**AIM**
Write what comes next in the blog post on school technology and 2012 predictions, starting right after its final sentence.

**SUPPLIED PASSAGE**
==============================

My intention over the coming few weeks is to challenge the status quo and blog about how technology in schools can be different and better while costing less. I want to engage education leaders in a dialogue that’s about relinquishing technology control and focusing all their effort on their organisations’ core mission. The trend is already well underway in business, with many SMEs letting their CIOs go and outsourcing their ICT. They see they get better advice, better value, a more agile organisation and better outcomes. I think the education sector is ripe for a revolution and I’m delighted to be one of those waving a red flag.

2012 and beyond (part 5)

I know, I know, this flurry of blogging activity is more than you can keep up with. Don’t worry, it’ll ease off in the New Year. I blame Techmarketview for running their 2012 predictions in five parts. This is the fifth and final part of their series in which John O’Brien does business process services (BPS). You know the routine by now: my edu-speak comments in blue… 1. ‘BPS’ term will become mainstream – The term ‘business process services’ (BPS) will replace the outdated acronym ‘BPO’, very much associated with old era ‘lift and shift’ and delivering ‘your mess for less’. ‘BPS’ in our view, is BPO coming of age, using technology as an enabler, to help drive business process change, and delivering measurable service outcomes back to the customer.

==============================

**STORED ROWS**

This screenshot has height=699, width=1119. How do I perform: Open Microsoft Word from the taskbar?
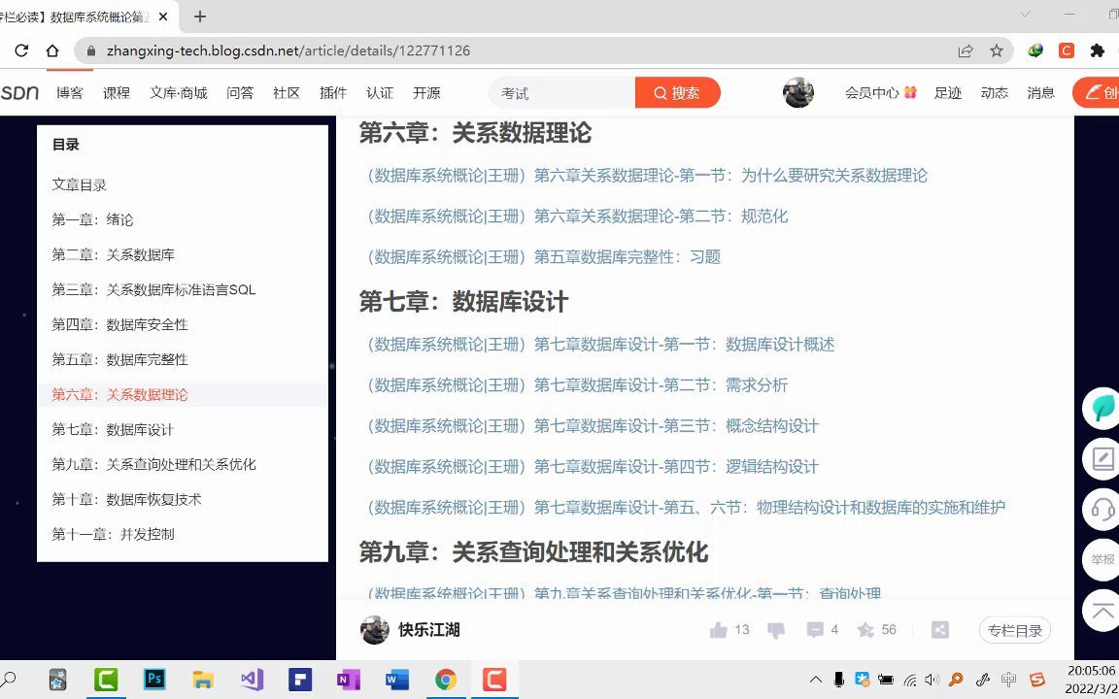396,680

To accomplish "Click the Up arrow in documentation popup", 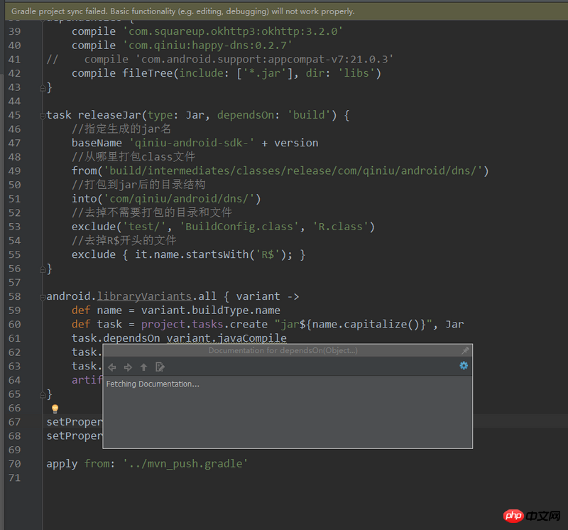I will pos(143,367).
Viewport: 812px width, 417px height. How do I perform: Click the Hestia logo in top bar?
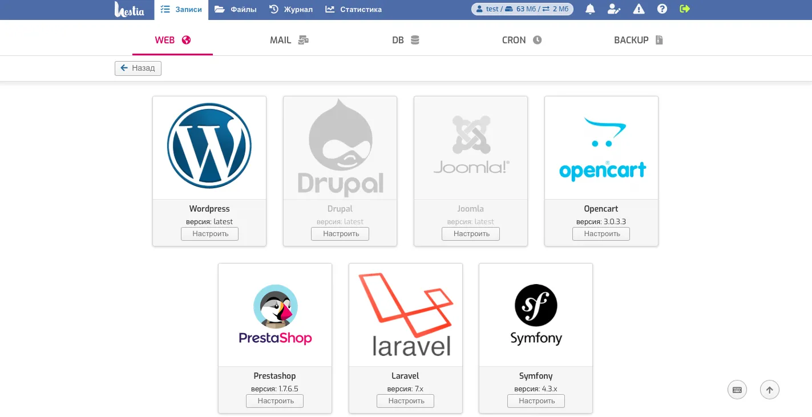tap(130, 10)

==============================

**SOLVED PROBLEM**
In K12 education, the traditional provider of most business process services has been the Local Authority. The current economic pressure on the public purse combined with acceleration in the number of schools breaking free of the Authority by converting to Academies, means some Local Authorities are losing their advantage of scale. The creation of Free Schools is relevant because, as new schools, they usually have to scale slowly to full capacity and therefore need services to scale with them. It is also a general truth that LAs are often less competitive and agile than they’d have us believe. The consequence for schools is that they’re having to take decisions about how they procure services more efficiently and they’re trying to work out who the successors to Authorities will be. I think we will see a small but perfectly formed proliferation of education-specific BPS providers in 2012 and beyond.

2. Market leaders will cede share – Newer and more agile platform-based BPS players will see their market shares grow. Indian tier ones will continue to gain momentum through new platform innovations, and specialists such as Diligenta and The Innovation Group (TIG) in hot areas such as life and pensions and general insurance will gain further market share. However we expect a fight back by the ‘old guard’ as they embrace M&A in both vertical and platform capability, and flex their muscles on new business and renewals. 

The large BPS providers like Capita and Northgate already have a strong foothold in education but their current offerings are products of a previous world that is rapidly slipping away. Their lack of agility may well leave room for other education-specific BPS offerings to proliferate in 2012 and beyond, delivering value into areas such as Management Information Systems, HR, payroll, Learning Support and CPD. 

3.Unusual suspects’ will disrupt the market – The construction sector is now looking to partner or acquire support service and BPS capability for ‘bundled’ BPS deals, notably in local government and the broader public sector. Costain and Interserve made moves on Mouchel during 2011, although in the end pulled out after spotting ‘something under the covers’. Nonetheless, there are plenty of other partner or M&A opportunities, so we expect one of these ‘unusual suspects’ to make their first big move in 2012.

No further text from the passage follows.